Uno de los enigmas centrales de la vida es el paso del tiempo. El devenir entre el ser y el dejar de ser, entre nuestros precarios destinos y la ausencia definitiva. En una trilogía que ahora se completa con La casa (precedida por El árbol y Elegía de abril ), Gustavo Fontán logra acercarnos -sin retórica, solemnidad ni sentimentalismo- a este doloroso misterio natural, dotarlo de fantasmal lirismo y establecer -apenas con un delicado plano final- el módico consuelo de la sucesión biológica y de la creación artística: nadie ni nada se muere del todo mientras haya alguien o algo que lo recuerde. La función, precisamente, que cumple el cine de Fontán, capaz de poner en imágenes -y de impulsar en el espectador- los mecanismos de la memoria.

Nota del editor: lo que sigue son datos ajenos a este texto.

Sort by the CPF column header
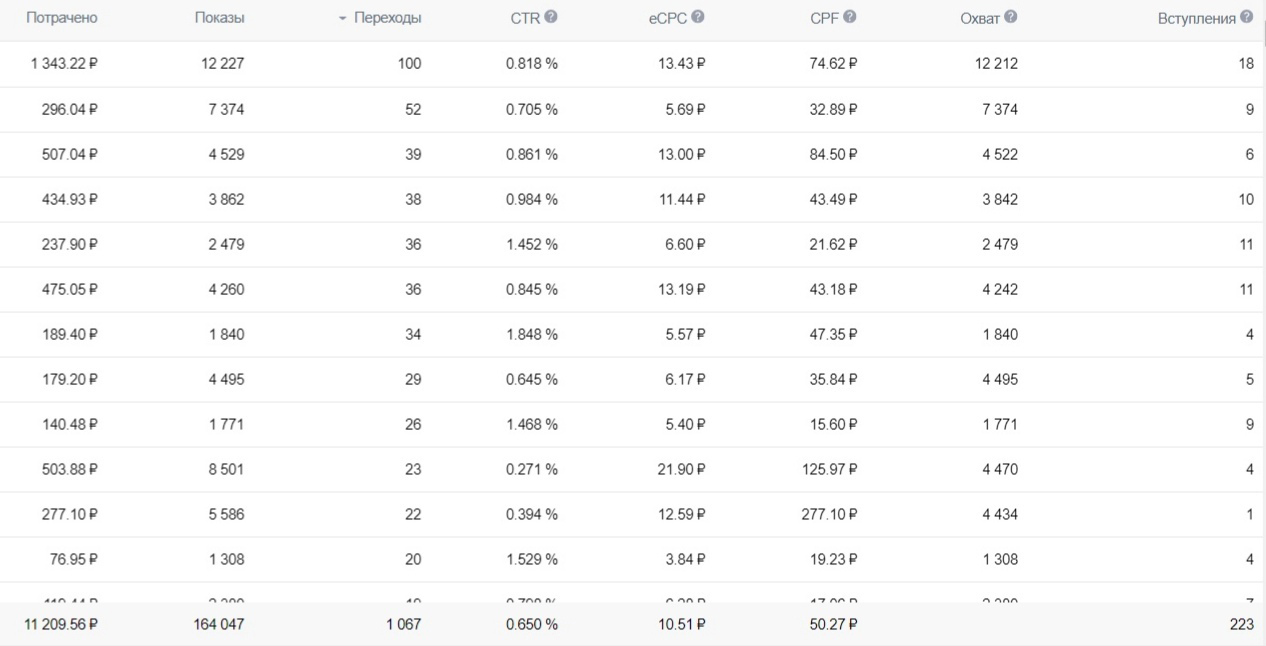 tap(825, 18)
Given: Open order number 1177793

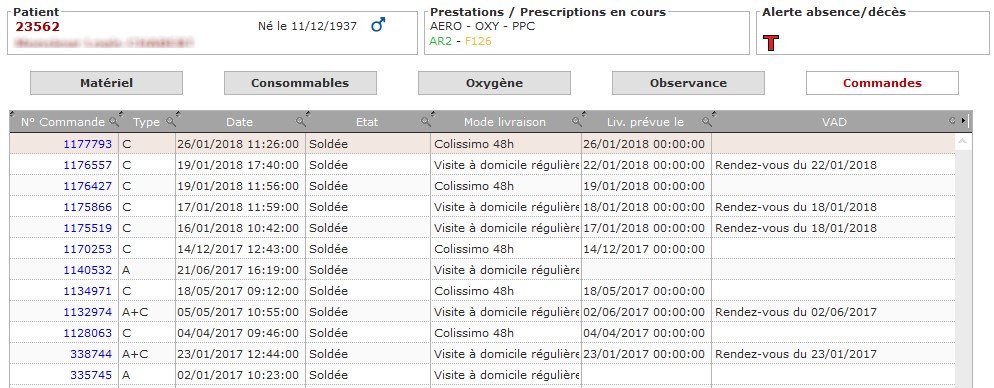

Su nueva película se desarrolla en el mismo lugar que las anteriores: su casona natal de Banfield. Aunque decir se desarrolla es injusto. Porque en este caso, aun más que en los anteriores, la casa es el personaje principal o incluso “es” la película. La cámara -que se mueve en travellings y nos otorga planos subjetivos- funciona como sus ojos; el sonido, como sus oídos. Las percepciones, cargadas de reflejos borrosos, ruidos cotidianos y espectros queridos, nos permiten recobrar, transitoriamente, lo perdido.

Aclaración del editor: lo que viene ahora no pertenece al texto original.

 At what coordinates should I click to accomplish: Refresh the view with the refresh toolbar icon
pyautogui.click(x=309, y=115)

Pero entre estas evocaciones poéticas se cuela, bruscamente, la realidad. La casa está a punto de ser demolida: su nostalgia tenía motivo. El trabajo de vaciamiento, hecho por humanos, y el de destrucción, a través de topadoras, es experimentado por el espectador de un modo casi físico. La atmósfera onírica, de interiores, le deja paso a un presente duramente concreto, arrasador.
La película, que prescinde de diálogos y narración, no exige un espectador intelectual, ni siquiera analítico, sino uno abierto a experimentar con los sentidos, a completar con su subjetividad una propuesta abierta, a no ser pasivo, a “sentir” el filme.

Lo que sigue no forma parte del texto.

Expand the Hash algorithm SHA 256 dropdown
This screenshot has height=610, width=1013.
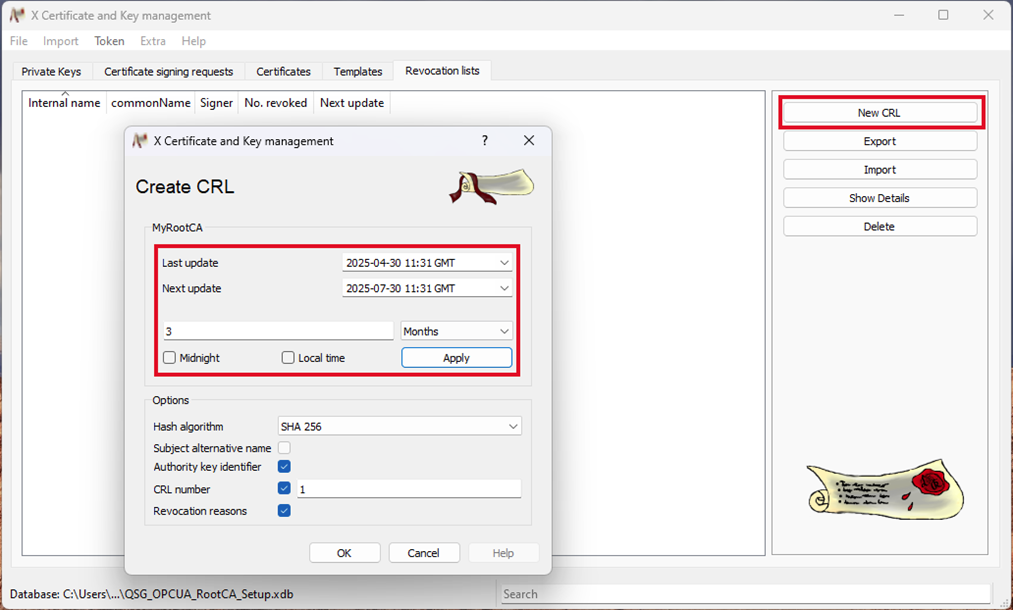(512, 427)
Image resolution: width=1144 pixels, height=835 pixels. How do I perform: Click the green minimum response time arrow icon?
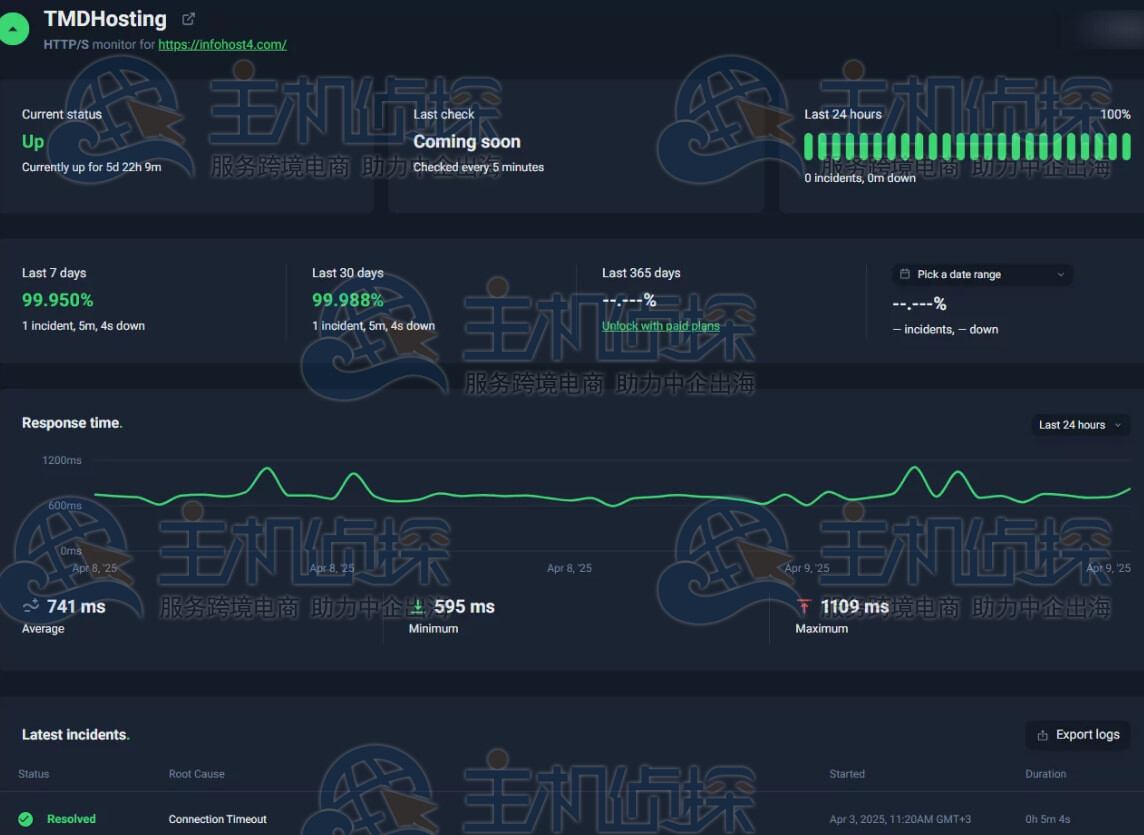tap(418, 607)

Fontán y su equipo trabajan en base a ideas generales claras y a una pericia técnica sustentada en la investigación minuciosa de los espacios y de las posibilidades fotográficas y de sonido. Sin embargo, este conciencia de qué se quiere lograr no hace que La casa funcione como un mecanismo: la película abunda en imágenes que parecen captadas casi por casualidad, como si fuera posible capturar fantasmas.
Si la trilogía comenzaba con una acacia muerta, sostenida por otra frente a esa misma casa, este último filme de la serie cierra con dos árboles fwrondosos, meciéndose con la brisa. Un gran alivio, luego de la tarea de demolición: una forma sutil de demostrar que los procesos de la existencia se clausuran para habilitar a otros.